Illegal Immigrant and convicted killer, but set free
MyFoXBoston, February 28, 2011

After 16-year-old Ashton Cline-McMurray was brutally murdered, his mother took some comfort in hearing that at least some of her son's killers would never walk American streets again.

It's the reason why Sandra Hutchinson agreed with letting the purported gang members, several of them illegal immigrants, plead guilty to lesser charges. She says the prosecutor reassured her that, after their criminal sentences were finished, those in the country illegally would be deported.

"They said that they would never set foot, basically on American soil again.
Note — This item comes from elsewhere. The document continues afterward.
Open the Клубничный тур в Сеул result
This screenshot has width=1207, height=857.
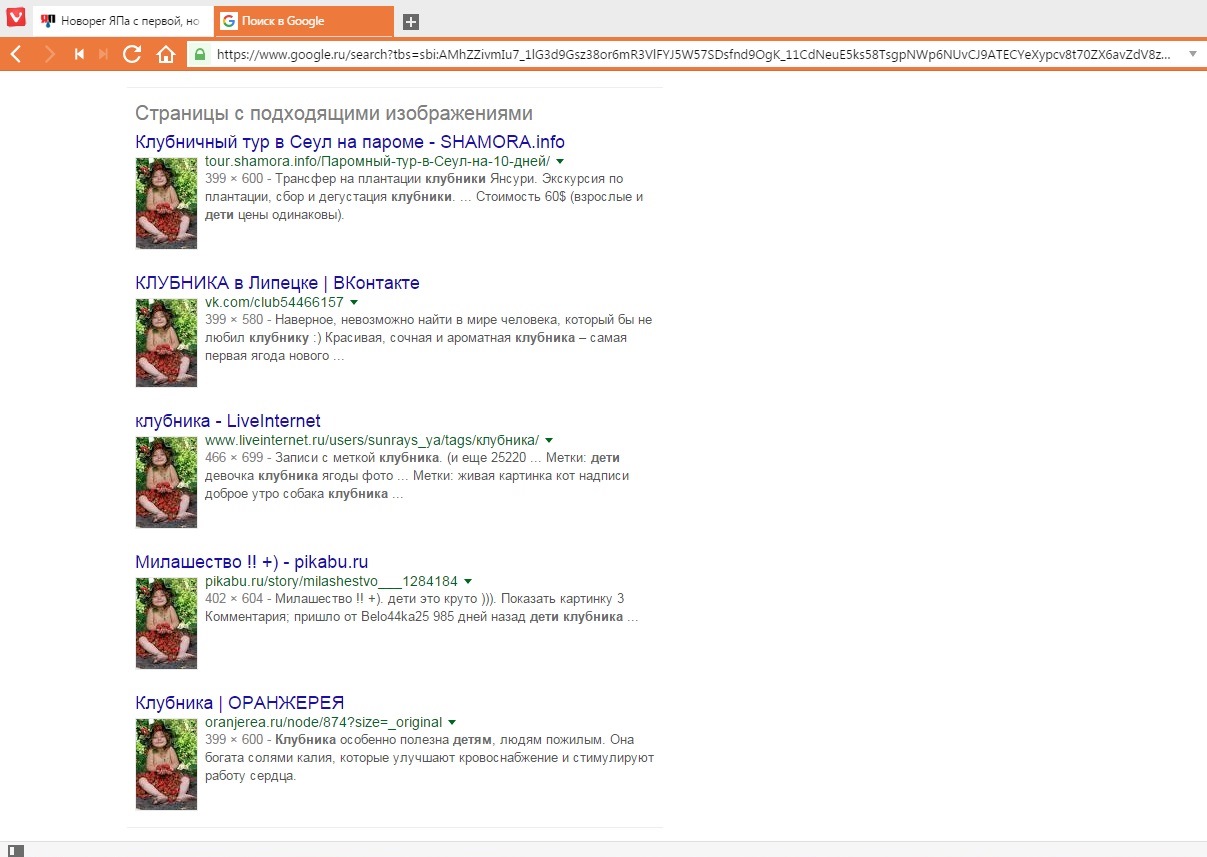point(349,142)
In other words, they'd be like in jail until they got sent back," Hutchinson said.

It's no wonder Hutchinson wanted her son's killers gone. Her son was disabled with cerebral palsy when he was attacked while walking home from a football game in Revere.

"They stabbed him. They beat him. They beat him with rungs out of stairs. They beat him with a golf club," Hutchinson said. "They stabbed him through his heart a couple of times. And through his lung. They stabbed him in his abdomen. He didn't have a chance, really."

The four purported gang members who killed her son pleaded guilty to lesser charges, from manslaughter to second degree murder, meaning they didn't serve the mandatory life sentence without parole that comes with a murder conviction.

That allowed one of the defendants, Loeun Heng, to be released by the Massachusetts Parole Board last March. The illegal immigrant was immediately taken into custody by the U.S. Bureau of Immigration and Customs Enforcement.

But instead of being deported to his native Cambodia, Heng is back on American streets.

"It's crazy," Hutchinson said. "They're just letting them back out there to do it to somebody else."

Heng is free in America thanks to a little-known Supreme Court decision from 2001, Zadvydas v. Davis, which forbids federal immigration authorities from detaining illegal immigrants who have been ordered deported for more than six months.

The Supreme Court carved out a few exceptions for terrorism and other cases, but in the vast majority of cases, illegal immigrants must be released after 180 days if they aren't deported, often because their home countries aren't cooperating.

"The government is releasing him because it has no choice," said Jessica Vaughan, director of policy studies for the Center for Immigration Studies, which generally supports tougher enforcement on immigration matters. "We can't deport people unless their home country will take them back," Vaughan said.

"Do you think this puts the public at risk?" asked FOX Undercover reporter Mike Beaudet.

"Oh absolutely it puts the public at risk because ICE is forced to release people that it would like to remove but it can't and it's no longer allowed to hold them in detention," Vaughan replied.

Vaughan estimates that thousands of illegal immigrants have been released nationwide, and probably dozens have been let go in New England.